Before watching the movie:
I guess before just now I didn’t know anything but the title. So apparently a ship that was lost in a black hole has mysteriously come back, and the people who go investigate discover that it brought Something back with it. It seems to basically be a horror story with sci-fi trappings, so I wonder how much it’s indebted to Alien, when I was picturing something more like The Fifth Element or The Black Hole (three films I have yet to see as well). I suspect the main reason I have it connected to The Fifth Element in my head is because of similar looming heads posters and proximity of release dates, but also possibly they were stored close to each other in a friend’s collection. As a tense horror film, I don’t know how much to expect as far as visual and practical effects, and the only name I recognize among the top billing is Laurence Fishburne. So I don’t have much of any foundation for expectations here. After watching the movie:
In the year 2040, the space ship Event Horizon was lost near Neptune, assumed destroyed. Seven years later, it reappears, and the rescue ship Lewis and Clark is dispatched to investigate, recover the crew if possible, and salvage the ship. In addition to the Clark’s crew, Dr. William Weir, the scientist who designed the Event Horizon, is along as the mission expert. He reveals that the reason the Event Horizon disappeared was that something apparently went wrong with its experimental drive that uses an artificial black hole to fold space and jump the ship to somewhere else entirely. However, where the ship went and why it came back are unknown. The crew is found dead and mutilated, the rescue team starts having hallucinations of their darkest hours, and they don’t feel like they’re fully alone.

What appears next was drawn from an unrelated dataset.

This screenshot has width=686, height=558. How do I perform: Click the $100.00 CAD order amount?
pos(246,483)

This isn’t hiding alien monster horror, this is supernatural mindflaying horror. It isn’t Alien or 2001, it’s Hellraiser or Silent Hill in space. It’s The Shining with less ambiguity. The ship has become a cursed house in low Neptune orbit. The collision of genres is interesting in that it doesn’t seem like it should work at all, but the contrast holds attention somewhat.

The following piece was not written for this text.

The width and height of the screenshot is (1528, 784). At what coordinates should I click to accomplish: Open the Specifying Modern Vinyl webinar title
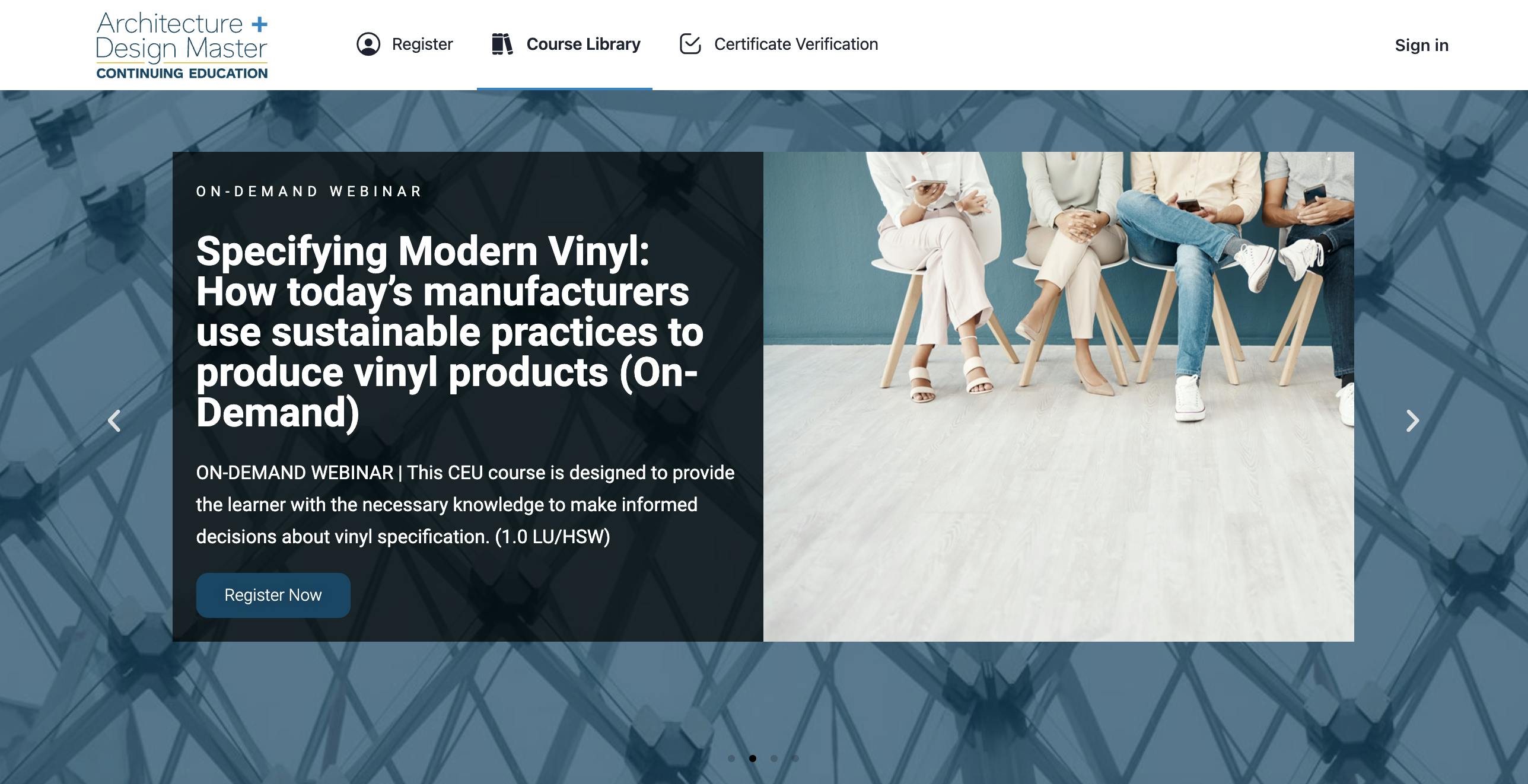point(450,332)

Unfortunately, this is a bit of a mess to follow. It had a lot of material cut from it to get down to an R, but what’s left feels at best heavily padded. Things happen, more things happen, eventually it starts to fit a nonsensical logic. At times the sci-fi setting seemed to just turn the horror plot to molasses. I don’t like horror, but horror was what was presented and some of the more technical worldbuilding just got in the way.
For all the cutting and recutting this went through, it’s surprising that the obvious Chekhov’s Arsenal gets almost entirely used. Characters’ backstories get invoked later, the staggering number of macguffin devices all get deployed, the only things I was sure were going to happen and didn’t involved some 30-inch spikes that never get used (but I think I saw an indication they did in a deleted scene), and a character I was sure was going to die first made it to the end. It just throws everything against the wall and amazingly most of it sticks.
The space effects were really quite good. I couldn’t tell if the ship shots were CG or physical models. The weight and texture was so convincing as to suggest they were probably models, but the camera moves were so dynamic and fluid they strongly indicate CG. Either way it was a lot of enjoyable showing off what they can do. The orbit of Neptune shown appears to be implausibly in the upper atmosphere, but it makes for some beautiful and mood-setting scenery.The weightless objects inside cabins when gravity is off were much more obviously CG.
I don’t like horror. I especially don’t like this kind of horror. I feel like the emphasis on the sci-fi part tricked me into seeing this movie, but now that I’ve seen it, I know that while it’s a fairly decent specimen of horror, it’s not my cup of tea. It’s a mess that somehow manages to hit its marks, but it’s not for me.